The DSL debug API also exposes a read-only listing of the OAL rules loaded by an OAP node, used by the debugger UI's rule picker:
| Verb | Path | Purpose |
|---|---|---|
| GET | /runtime/oal/files | List the OAL files this OAP loaded at boot, with their sources and registered rules. |
| GET | /runtime/oal/files/{name} | Raw OAL content (UTF-8 text, classpath-bound). |
| GET | /runtime/oal/rules/{source} | Rules registered against a single source (debug-key resolver). |
These do not require injectionEnabled=true — they are pure metadata.

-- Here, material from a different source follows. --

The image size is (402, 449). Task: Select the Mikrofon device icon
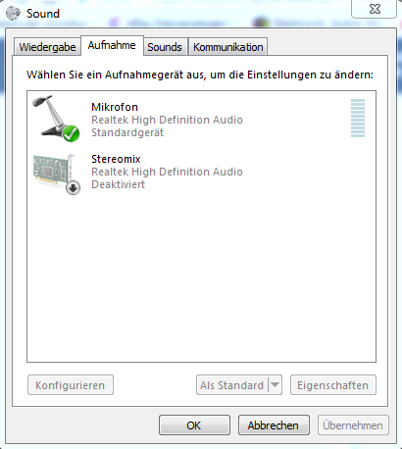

Common across DSLs. Per-DSL pages list any DSL-specific failures.
| Response | Meaning |
|---|---|
400 invalid_catalog | Wire catalog doesn't match any known DSL. |
400 missing_param | name, ruleName, or clientId query param missing. clientId is required so the receiving node can clean up the prior session bound to it before installing a new one. |
400 invalid_limits | recordCap / retentionMillis outside the per-session bounds (see above). |
429 too_many_sessions | Active-session ceiling on the receiving node (200) is full. Stop a session or wait for retention. |
404 rule_not_found | No live DSL artifact for (catalog, name, ruleName) on any reachable OAP node — every node and peer reported NOT_LOCAL. The 404 body carries peers[] so operators can see which OAP rejected what. |
404 session_not_found | Session id unknown to every reachable OAP node — never created, retention timed out, or already stopped. |
503 injection_disabled | injectionEnabled=false; capture is permanently off until OAP restarts with the flag on. |
500 registry_misconfigured | A recorder factory wiring bug — file an issue. |
See Configuration vocabulary for the full table. The DSL-debug-relevant keys:
| Key | Default | Purpose |
|---|---|---|
SW_ADMIN_SERVER | default | Shared admin HTTP host. On by default; set empty to disable. |
SW_DSL_DEBUGGING | (empty) | Enables the DSL debug API. |
SW_DSL_DEBUGGING_INJECTION_ENABLED | true | Boot-time codegen switch. Set false to disable probes. |
SECURITY: capture payloads include sensitive operational state (raw log bodies, parsed maps, MAL builder state, OAL source events). Treat the admin port as authenticated infrastructure — see Admin API readme — Security Notice.